**Task item**
Check each line of the material that follows, and copy those holding the string "agent".

**Input data**
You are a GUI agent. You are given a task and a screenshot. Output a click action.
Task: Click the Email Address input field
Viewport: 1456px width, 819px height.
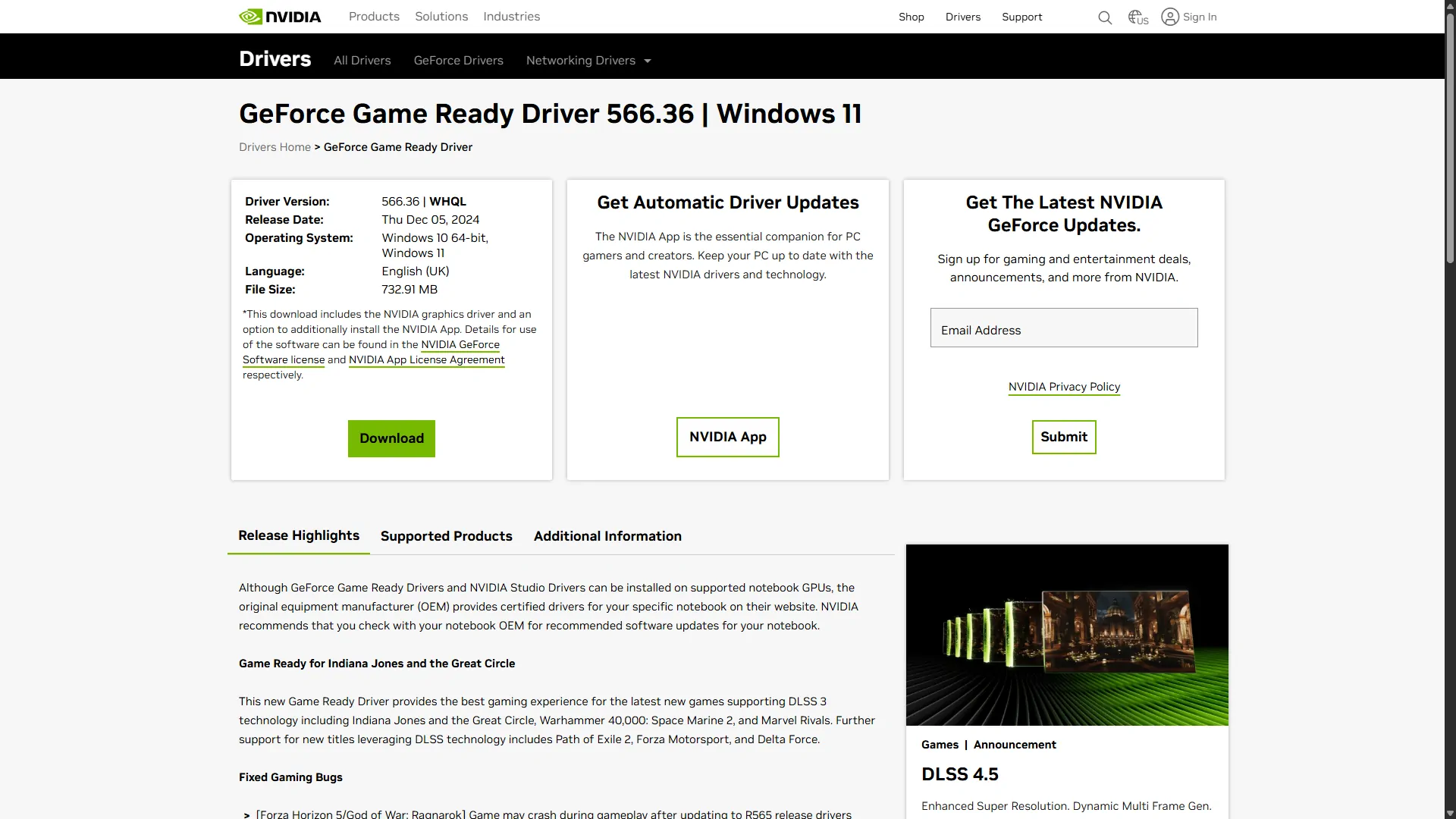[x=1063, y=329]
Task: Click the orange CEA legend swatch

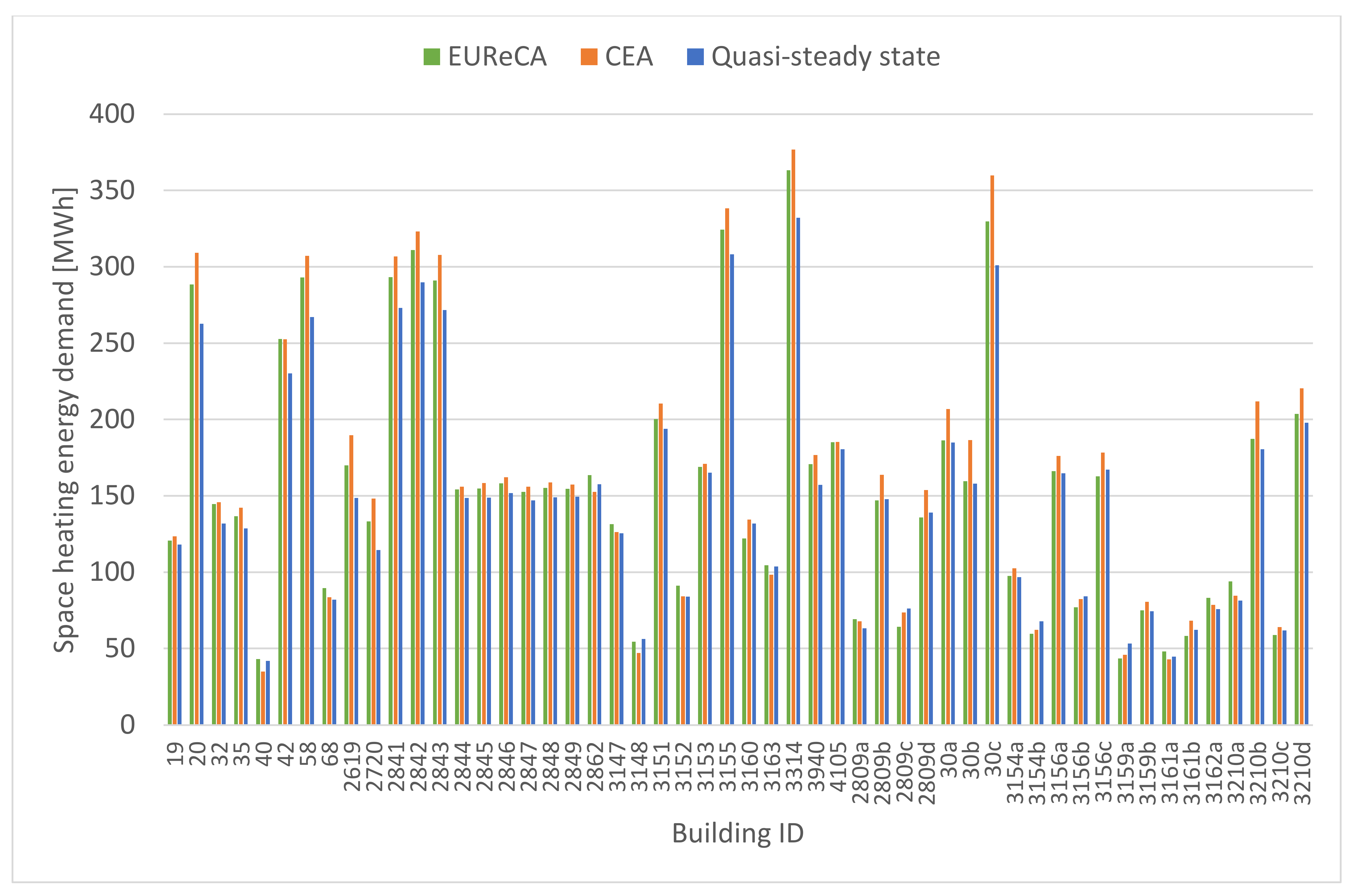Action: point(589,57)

---

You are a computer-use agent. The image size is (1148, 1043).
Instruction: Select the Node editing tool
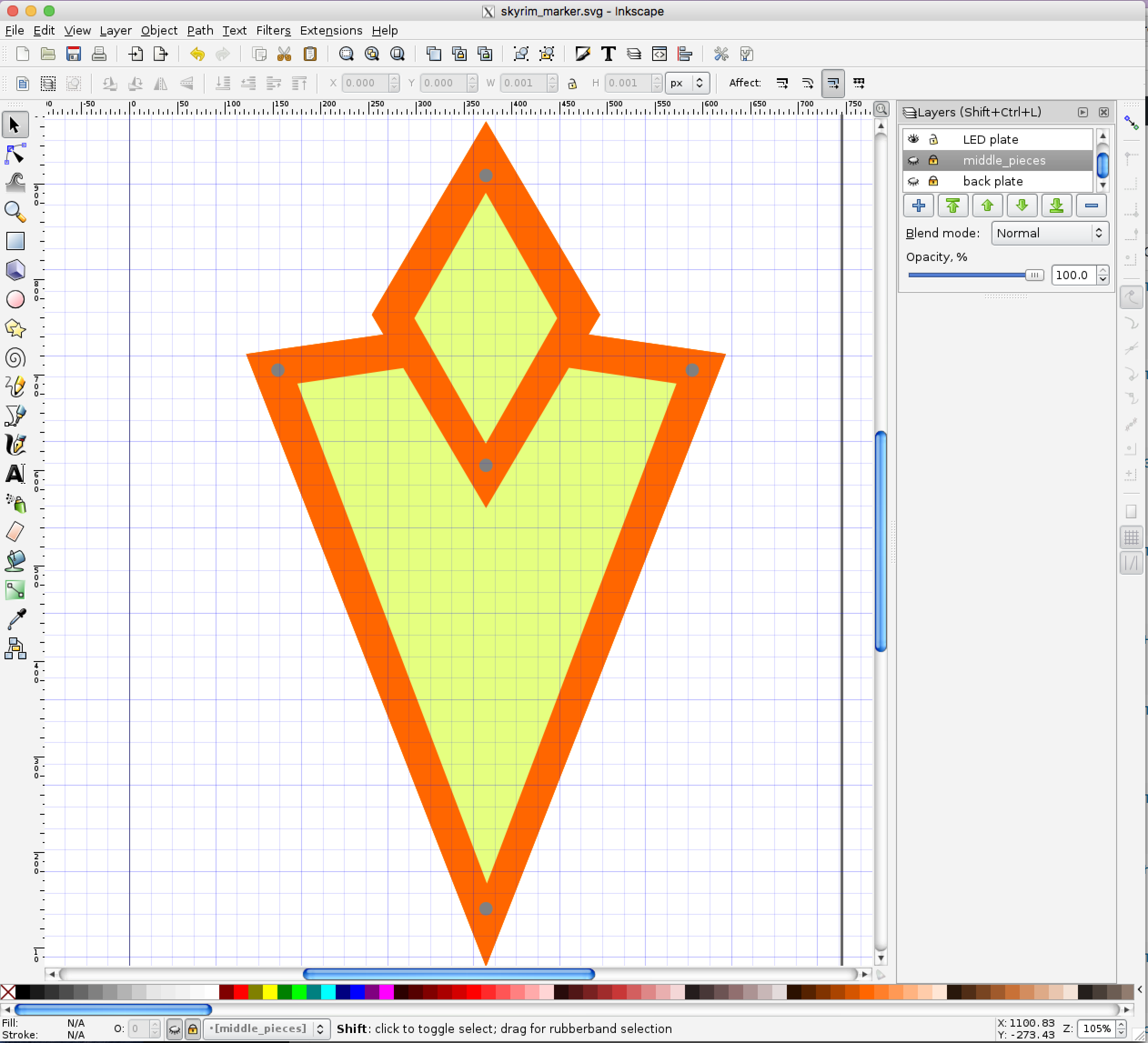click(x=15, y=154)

**Exercise answer**
You are a GUI agent. You are given a task and a screenshot. Output a click action.
You are a computer-use agent. The image size is (1148, 1043).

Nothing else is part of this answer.